ウーーン、考えるにこの失敗はあそこにあった。よし次こそは。と意気込んでまた同じやり方で途中まで行く。今度は泡が立っている状態で瓶に詰めればいいんだ。で、その頃に瓶に詰めそして冷蔵庫へ。
待つこと今度は三週間。シアトルの日本料理屋で今度は披露。・・・栓をポン、泡がブクブクブク・・・・
ありゃりゃ、今度は泡が止まらない。なんだかシャンペンみたい。
でもマーサー2号はビールでなくALE、でもこの前のヤツより数段ビールだ。と言う感想をもらい気をよくして、よしマーサー3号に再挑戦だ。

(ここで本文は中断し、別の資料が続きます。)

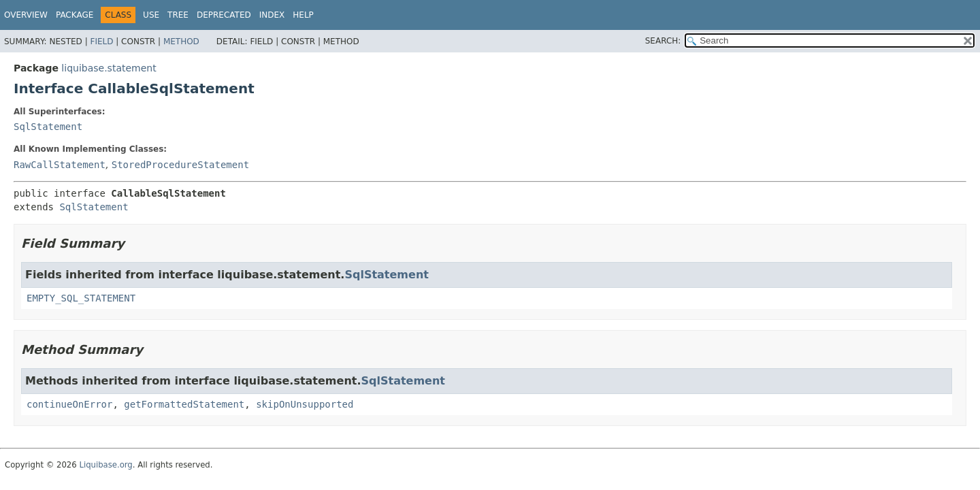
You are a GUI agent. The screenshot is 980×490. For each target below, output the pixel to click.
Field (101, 42)
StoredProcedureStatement (180, 165)
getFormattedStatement (184, 404)
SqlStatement (48, 127)
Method (181, 42)
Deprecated (224, 15)
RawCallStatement (59, 165)
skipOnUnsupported (304, 404)
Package (74, 15)
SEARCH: (663, 41)
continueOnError (69, 404)
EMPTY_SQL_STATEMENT (81, 298)
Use (151, 15)
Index (272, 15)
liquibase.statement (108, 68)
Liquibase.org (105, 465)
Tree (178, 15)
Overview (26, 15)
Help (303, 15)
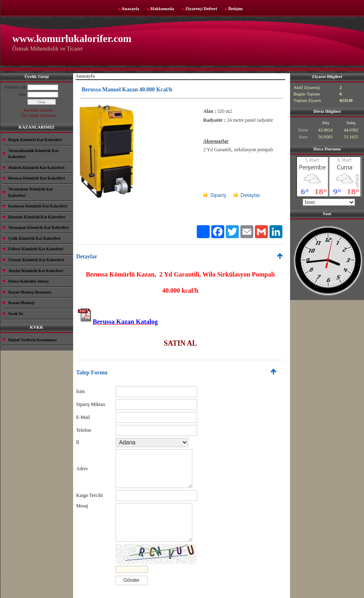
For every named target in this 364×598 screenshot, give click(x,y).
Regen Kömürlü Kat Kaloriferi (35, 139)
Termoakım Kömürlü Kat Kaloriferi (31, 192)
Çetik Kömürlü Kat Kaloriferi (34, 238)
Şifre (22, 94)
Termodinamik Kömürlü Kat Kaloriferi (34, 154)
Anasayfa (130, 8)
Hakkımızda (162, 8)
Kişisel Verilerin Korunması (32, 340)
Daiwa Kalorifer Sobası (29, 281)
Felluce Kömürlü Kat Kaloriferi (36, 249)
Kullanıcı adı (16, 87)
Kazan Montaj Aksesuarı (30, 292)
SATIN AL (180, 343)
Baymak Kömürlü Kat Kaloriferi (37, 217)
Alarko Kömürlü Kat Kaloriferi (36, 270)
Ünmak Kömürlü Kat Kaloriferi (36, 260)
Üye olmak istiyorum (38, 115)
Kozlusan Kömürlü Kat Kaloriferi (38, 206)
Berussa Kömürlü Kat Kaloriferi (37, 178)
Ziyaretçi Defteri (201, 8)
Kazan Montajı (21, 302)
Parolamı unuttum (38, 110)
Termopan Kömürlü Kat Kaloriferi (39, 227)
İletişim (235, 8)
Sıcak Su (16, 313)
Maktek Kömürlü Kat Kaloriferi (36, 167)
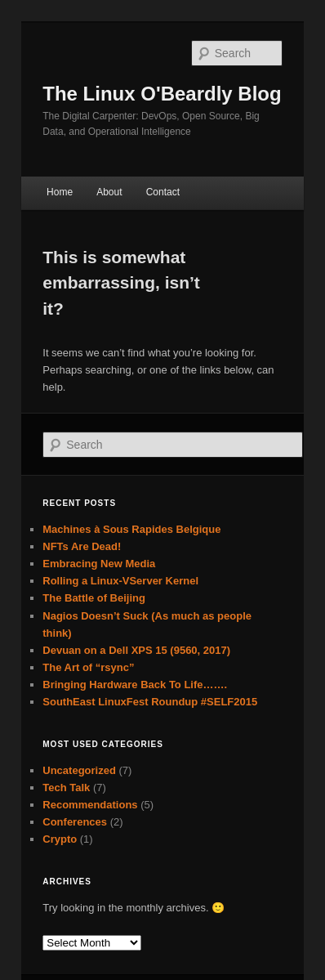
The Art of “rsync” (88, 667)
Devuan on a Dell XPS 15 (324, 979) (136, 650)
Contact (162, 192)
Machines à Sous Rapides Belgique (131, 529)
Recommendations (90, 804)
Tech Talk (66, 787)
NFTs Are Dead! (82, 546)
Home (60, 192)
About (109, 192)
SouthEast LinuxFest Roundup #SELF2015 (149, 701)
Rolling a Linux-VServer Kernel (120, 580)
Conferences (74, 821)
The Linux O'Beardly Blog (162, 93)
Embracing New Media (99, 563)
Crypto (60, 839)
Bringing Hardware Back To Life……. (135, 684)
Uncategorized (79, 770)
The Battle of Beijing (94, 597)
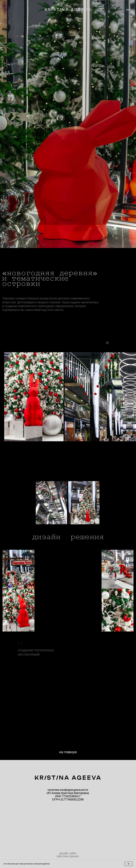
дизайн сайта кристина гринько (68, 855)
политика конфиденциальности (68, 790)
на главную (68, 752)
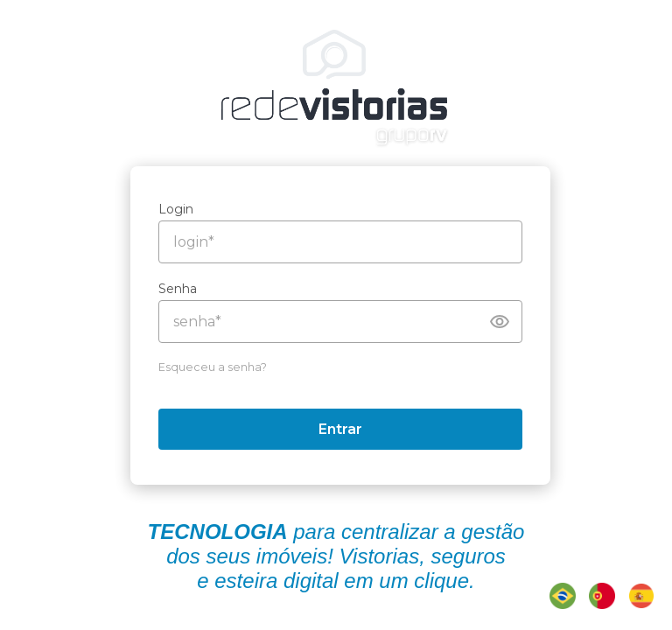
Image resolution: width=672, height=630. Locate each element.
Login (180, 209)
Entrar (345, 429)
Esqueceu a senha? (217, 367)
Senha (182, 289)
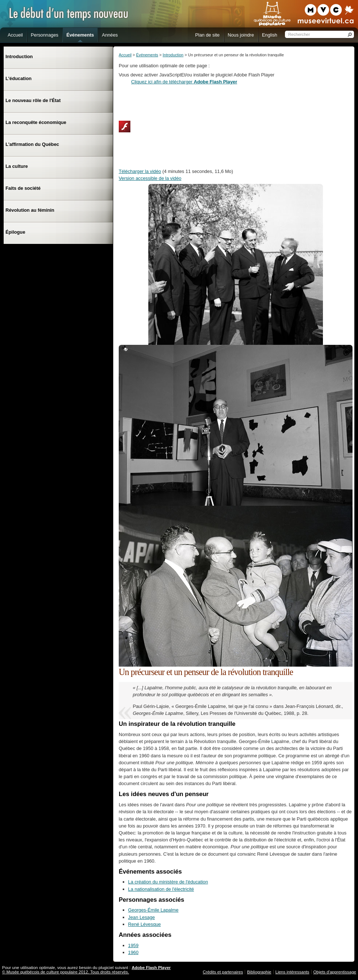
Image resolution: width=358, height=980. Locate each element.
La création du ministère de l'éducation (168, 882)
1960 (133, 952)
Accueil (125, 55)
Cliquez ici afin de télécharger (184, 82)
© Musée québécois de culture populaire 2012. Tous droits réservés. (66, 972)
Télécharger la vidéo (140, 171)
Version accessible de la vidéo (150, 178)
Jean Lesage (141, 917)
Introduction (173, 55)
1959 (133, 945)
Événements (147, 55)
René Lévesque (144, 924)
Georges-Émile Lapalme (153, 910)
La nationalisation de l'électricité (161, 889)
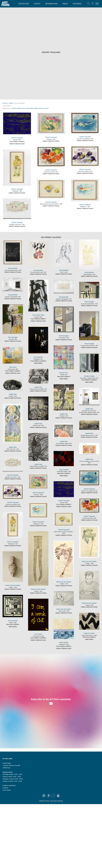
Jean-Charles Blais (38, 315)
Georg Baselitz (13, 268)
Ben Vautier (38, 634)
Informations (51, 4)
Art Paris (5, 103)
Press (65, 4)
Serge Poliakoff (63, 470)
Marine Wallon (63, 642)
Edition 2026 (24, 4)
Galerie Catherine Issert (19, 108)
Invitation (5, 788)
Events (37, 4)
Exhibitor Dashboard (9, 785)
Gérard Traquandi (17, 137)
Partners (77, 4)
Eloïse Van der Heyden (89, 561)
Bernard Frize (63, 373)
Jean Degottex (38, 357)
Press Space (7, 790)
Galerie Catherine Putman (41, 108)
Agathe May (38, 387)
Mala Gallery (29, 108)
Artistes (11, 103)
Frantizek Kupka (89, 376)
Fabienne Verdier (89, 633)
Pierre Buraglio (89, 302)
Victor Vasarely (13, 621)
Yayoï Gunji (12, 367)
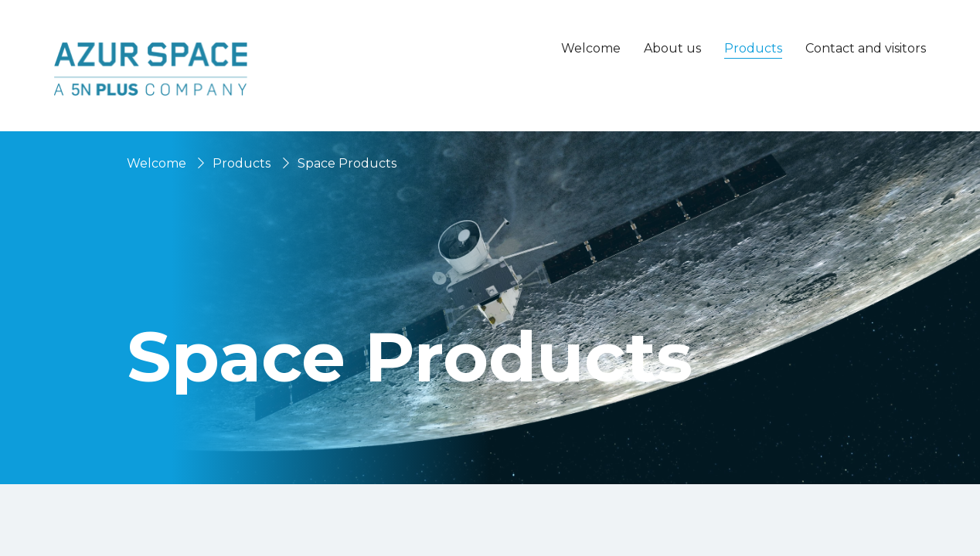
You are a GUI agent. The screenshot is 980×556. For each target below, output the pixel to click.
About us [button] (672, 49)
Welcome (590, 48)
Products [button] (753, 49)
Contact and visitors (866, 48)
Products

ところが麦芽は残っていたがイーストがない。それに今までのホップはあまり苦くないので銘柄を買えよう。と意気込んでおなじ店に買いに行く。
よし材料もみんな揃った、再々挑戦。同じ手順で途中まで。そして二日目。もう泡立っている。ありゃ今度は泡立つのが早いなーと思いながら瓶に詰める。今度は冷蔵庫に入れないでしばらく部屋の中に置いておいた。
一週間後。酔っぱらって帰ってきたその晩。部屋中がガラスの破片だらけになっていた。瓶が爆発したのだ。
奥さんからはマーサー2号飲みたかった・・・・なんていわれている。その後は怖いので挑戦していない。
今考えるに敗因は1号から3号まで2ヶ月近くあった。その間にまわりの気温はどんどん上がっていることを考慮しないでいたせいだろうと勝手に解釈している。